→ **DOCUMENT SEGMENT**:
begin
Pulpus v. State
AUSTIN PULPUS v. STATE OF MISSISSIPPI.
SUPREME COURT OF MISSISSIPPI
82 Miss. 548; 34 So. 2; 1903 Miss. LEXIS 132
March, 1903, Decided
COUNSEL: T. J. Buchanan, for appellant.
JUDGES: CALHOON, J.
OPINION BY: CALHOON
OPINION
CALHOON, J., delivered the opinion of the court.
The defendant and Alex Pulpus and Arthur Orr were jointly indicted for the murder of George Anderson. At the next term, Isaiah Gillespie was separately indicted for this same offense. We have only to do with the case of Austin Pulpus, who was separately tried. This defendant and George Ander? son, on the day preceding the homicide, were engaged as laborers in ditching, when some difficulty occurred between them, and Anderson struck him on the head with a spade, inflicting a bad scalp wound. After the blow Anderson threatened to kill Austin Pulpus. Only these two were engaged in this trouble. Austin Pulpus went to a doctor and had his head shaved and wound sewed up, and there is no evidence to show a conspiracy between Austin Pulpus, Alexander Pulpus, Arthur Orr, Isaiah Gillespie, Jesse Wilson, and Fee Wilson to perpetrate the homicide, but the evidence of conspiracy, if there be any such, is exceedingly unsatisfactory. On the night of the day when the blow with the spade was inflicted on the defendant, he armed himself with his father’s pistol, as he says, for the purpose of being in condition to defend himself if Anderson undertook to carry out his threat.
All of the persons mentioned, including defendant, were at Joseph Randle’s house on the next morning, which was the day on which the homicide was committed. The most of them had rabbit sticks, and say they hunted rabbits as they came through the fields. George Anderson was at work there, and the defense showed by testimony that they saw him and spoke to him. All these parties ditched for Joseph Randle on the afternoon when the first difficulty occurred, and it is said, on the part of the defense, that they wanted Joseph Randle to go down to the ditch to see about measuring up the work, and so Randle and Isaiah Gillespie went on the road, and the others through the fields. The measuring was done at the ditch, and Randle was the first to leave the ditch, going home. Soon after, Austin Pulpus, on account of his head paining him, started home, and with him went Alexan-der Pulpus, Arthur Orr, and Fee Wilson. All started home by the road which went by Randle’s house, but Wilson stopped, before the point where the road passed Randle’s house, at another house to get a drink of water. Orr and Alexander Pulpus, going in advance of Austin, had passed George Anderson when Austin came up.
A witness was permitted to state, over objection, that, in answer to his question to Fee Wilson whether they were going to report Anderson for the blow with the spade, he said, “No,” they were “going to get him.” This was in the absence of defendant or any of the party, and this was error.
end
→ **DATA SHOWN**:
begin
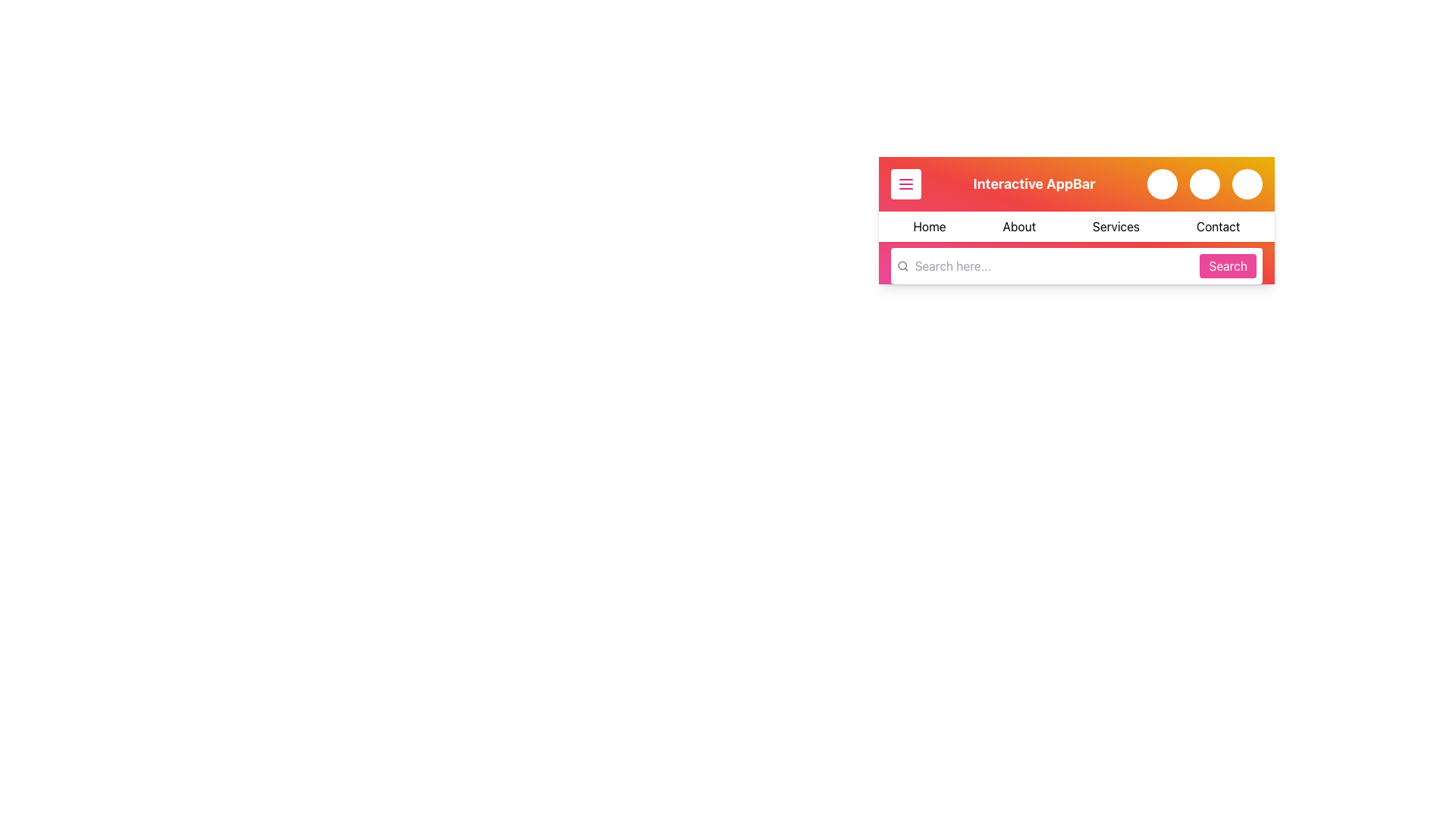 This screenshot has width=1456, height=819. What do you see at coordinates (906, 184) in the screenshot?
I see `the menu toggle button located at the top left corner of the application bar` at bounding box center [906, 184].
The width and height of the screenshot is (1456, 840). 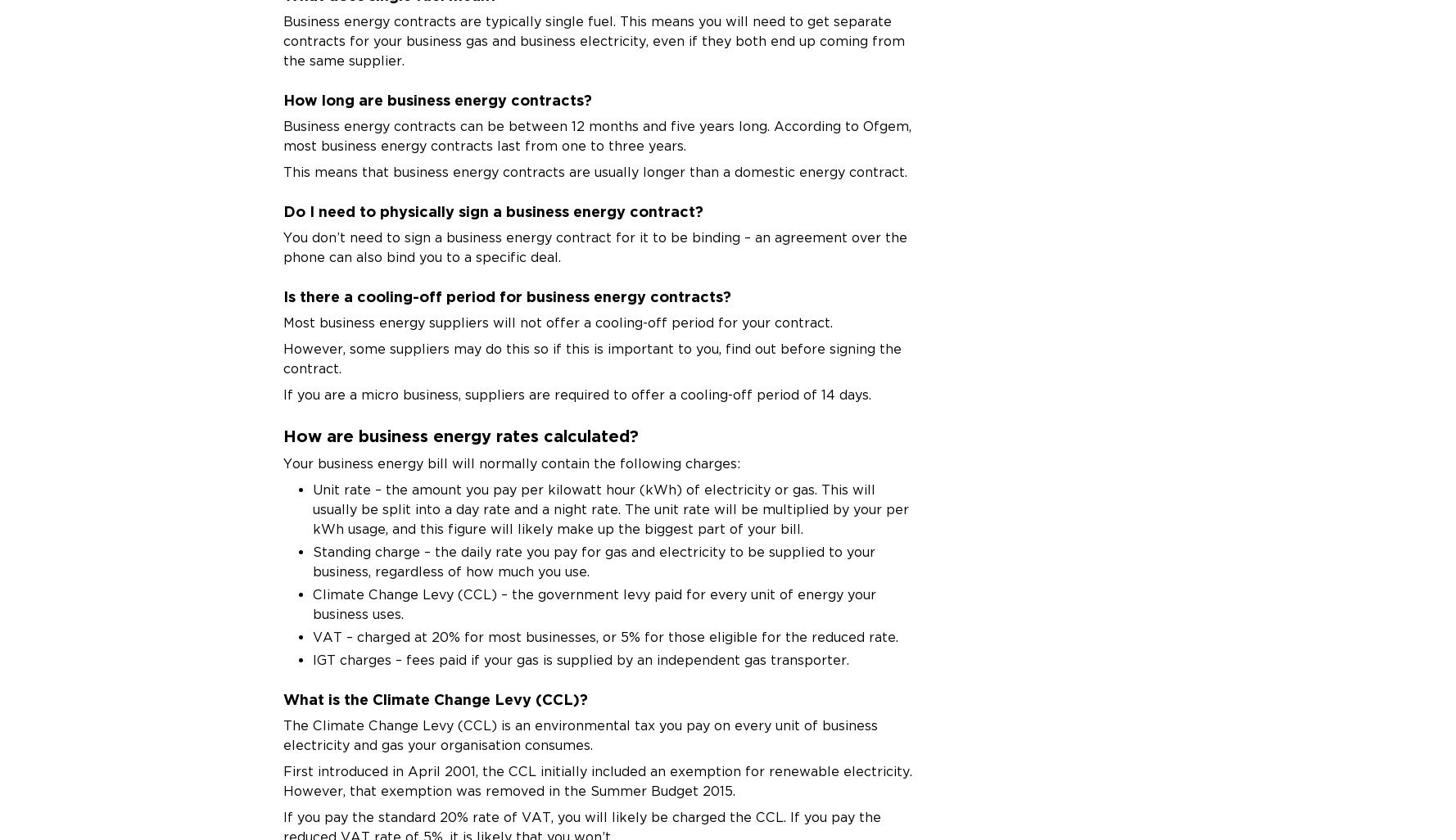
end
→ **WHAT TO DO**:
In the Pulpus v. State opinion, at whose house were the defendant and the others gathered on the morning of the homicide?

→ **CORRECT RESULT**:
Joseph Randle's house.